Mesoporous hollow hierarchical structures play an important role in enhancing the lithium storage performances of Co3O4 anode materials. In this work, Co3O4 with mesoporous hollow structure has been successfully fabricated by simple impregnation and subsequently air calcination using poplar branch as bio-template. The product calcined at 600 °C (PB-Co600) perfectly duplicates the 3D aligned microchannels structure of poplar branch. Importantly, the wall of aligned microchannels in PB-Co600 is constructed by a lot of irregular cross-linked Co3O4 nanoparticles and there are abundant mesopores on the surface.
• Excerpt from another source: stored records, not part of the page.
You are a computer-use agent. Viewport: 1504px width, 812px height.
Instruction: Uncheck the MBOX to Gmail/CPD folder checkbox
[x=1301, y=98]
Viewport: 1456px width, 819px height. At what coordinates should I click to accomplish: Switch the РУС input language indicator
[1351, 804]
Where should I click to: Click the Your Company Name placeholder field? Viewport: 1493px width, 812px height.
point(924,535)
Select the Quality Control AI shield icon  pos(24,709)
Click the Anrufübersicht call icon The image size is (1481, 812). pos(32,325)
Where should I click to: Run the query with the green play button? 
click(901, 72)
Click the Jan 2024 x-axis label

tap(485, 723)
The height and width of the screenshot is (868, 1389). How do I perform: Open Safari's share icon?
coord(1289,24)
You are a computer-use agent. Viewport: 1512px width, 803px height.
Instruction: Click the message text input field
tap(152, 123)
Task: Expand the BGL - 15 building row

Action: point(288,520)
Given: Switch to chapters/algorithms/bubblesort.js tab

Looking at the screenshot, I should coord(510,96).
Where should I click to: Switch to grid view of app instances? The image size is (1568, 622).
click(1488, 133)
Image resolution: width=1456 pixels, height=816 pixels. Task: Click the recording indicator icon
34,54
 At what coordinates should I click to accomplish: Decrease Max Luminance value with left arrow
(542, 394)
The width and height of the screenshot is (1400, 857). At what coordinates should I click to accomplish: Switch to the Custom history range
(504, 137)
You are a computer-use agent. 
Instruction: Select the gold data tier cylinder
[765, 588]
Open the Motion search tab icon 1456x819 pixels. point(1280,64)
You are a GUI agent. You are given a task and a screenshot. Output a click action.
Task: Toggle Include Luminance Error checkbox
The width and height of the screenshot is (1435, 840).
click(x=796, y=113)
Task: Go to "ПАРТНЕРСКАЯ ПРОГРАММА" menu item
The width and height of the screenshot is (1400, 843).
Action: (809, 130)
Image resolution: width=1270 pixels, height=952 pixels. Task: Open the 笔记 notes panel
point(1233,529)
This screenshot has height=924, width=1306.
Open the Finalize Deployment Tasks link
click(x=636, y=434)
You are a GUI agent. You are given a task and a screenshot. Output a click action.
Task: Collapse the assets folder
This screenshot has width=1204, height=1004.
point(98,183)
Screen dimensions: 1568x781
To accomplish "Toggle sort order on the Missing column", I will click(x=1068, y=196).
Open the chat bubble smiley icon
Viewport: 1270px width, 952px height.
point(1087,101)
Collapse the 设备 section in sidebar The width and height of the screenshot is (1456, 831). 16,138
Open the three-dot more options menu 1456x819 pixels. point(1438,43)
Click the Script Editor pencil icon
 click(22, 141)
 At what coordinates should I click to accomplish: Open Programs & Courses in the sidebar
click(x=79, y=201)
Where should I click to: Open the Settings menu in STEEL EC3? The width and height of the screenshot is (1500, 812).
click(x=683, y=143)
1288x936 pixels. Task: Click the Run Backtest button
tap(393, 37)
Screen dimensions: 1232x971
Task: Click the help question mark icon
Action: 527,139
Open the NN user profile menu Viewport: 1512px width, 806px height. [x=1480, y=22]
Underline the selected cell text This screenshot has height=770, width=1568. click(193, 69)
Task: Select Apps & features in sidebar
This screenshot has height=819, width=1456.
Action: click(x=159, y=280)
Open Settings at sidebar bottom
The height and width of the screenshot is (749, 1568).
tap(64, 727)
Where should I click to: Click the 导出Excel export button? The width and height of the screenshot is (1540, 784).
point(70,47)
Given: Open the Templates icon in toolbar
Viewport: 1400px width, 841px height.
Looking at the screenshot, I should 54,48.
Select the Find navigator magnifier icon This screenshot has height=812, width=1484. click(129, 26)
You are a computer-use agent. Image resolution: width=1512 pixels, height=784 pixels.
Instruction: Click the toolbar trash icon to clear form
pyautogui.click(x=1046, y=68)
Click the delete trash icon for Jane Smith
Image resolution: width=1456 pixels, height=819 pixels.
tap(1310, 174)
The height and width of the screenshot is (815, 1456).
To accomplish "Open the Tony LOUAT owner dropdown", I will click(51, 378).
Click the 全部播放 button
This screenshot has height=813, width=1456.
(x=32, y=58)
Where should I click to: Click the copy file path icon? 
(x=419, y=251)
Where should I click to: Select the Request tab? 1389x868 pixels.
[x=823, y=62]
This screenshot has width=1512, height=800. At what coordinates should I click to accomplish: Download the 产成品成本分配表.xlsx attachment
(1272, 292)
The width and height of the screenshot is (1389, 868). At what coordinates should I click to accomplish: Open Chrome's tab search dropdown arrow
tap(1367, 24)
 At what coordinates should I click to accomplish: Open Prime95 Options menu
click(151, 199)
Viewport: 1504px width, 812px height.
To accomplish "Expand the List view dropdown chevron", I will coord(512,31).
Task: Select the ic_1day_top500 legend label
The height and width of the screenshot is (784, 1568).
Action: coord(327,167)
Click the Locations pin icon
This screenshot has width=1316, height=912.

As an anode, it exhibits high reversible capacity and remarkable long-cycle stability. At 0.1 A g-1, it can deliver a high specific capacity of 1153.7 mA h g-1 after 100 cycles, and even at 1 A g-1, the reversible specific capacity of 555.7 mA h g-1 can be retained after cycling 1000 times. The excellent lithium storage performance of PB-Co600 may be attributed to its unique hierarchical structure, which is not only favorable to the rapid transfer of substances and Li+ ion diffusion, but also alleviates the volume change during the charge/discharge cycle. Furthermore, the existence of oxygen vacancies and pseudo-capacitance also contributes significantly to the superior lithium storage performance of the PB-Co600 electrode. Therefore, the PB-Co600 prepared by a large-scale and eco-friendly route can be used as a potential candidate anode for LIBs.